Data shown »
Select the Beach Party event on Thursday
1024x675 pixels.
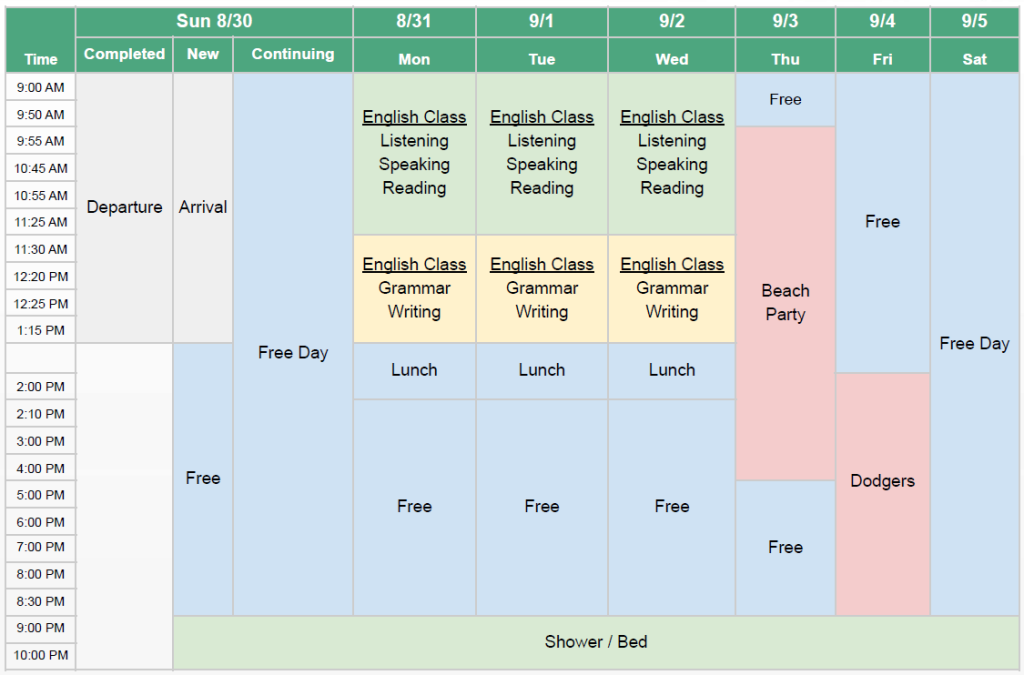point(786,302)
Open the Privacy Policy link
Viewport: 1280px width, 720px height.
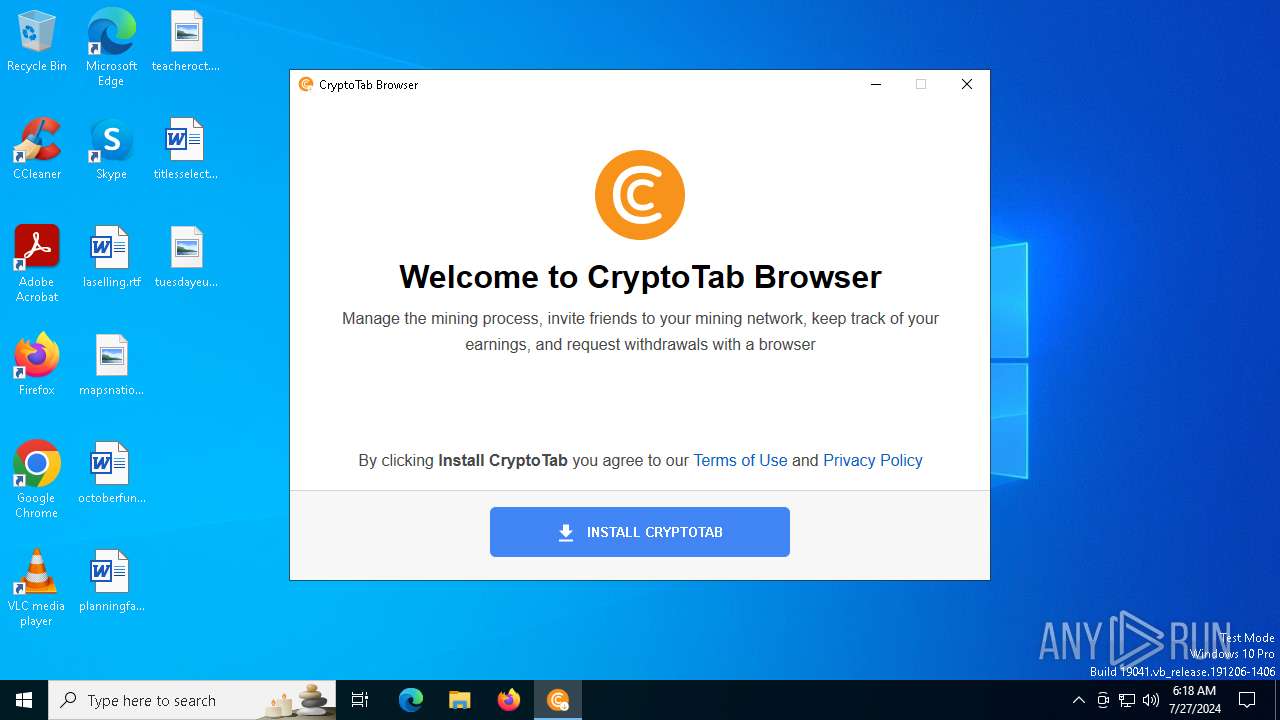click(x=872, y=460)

Work to complete » Each record above is to be copied out exactly; its pictures are not.

Answer for the task »
Select the Beach Party event on Thursday
1024x675 pixels.
point(786,302)
Open the Privacy Policy link
Viewport: 1280px width, 720px height.
click(x=872, y=460)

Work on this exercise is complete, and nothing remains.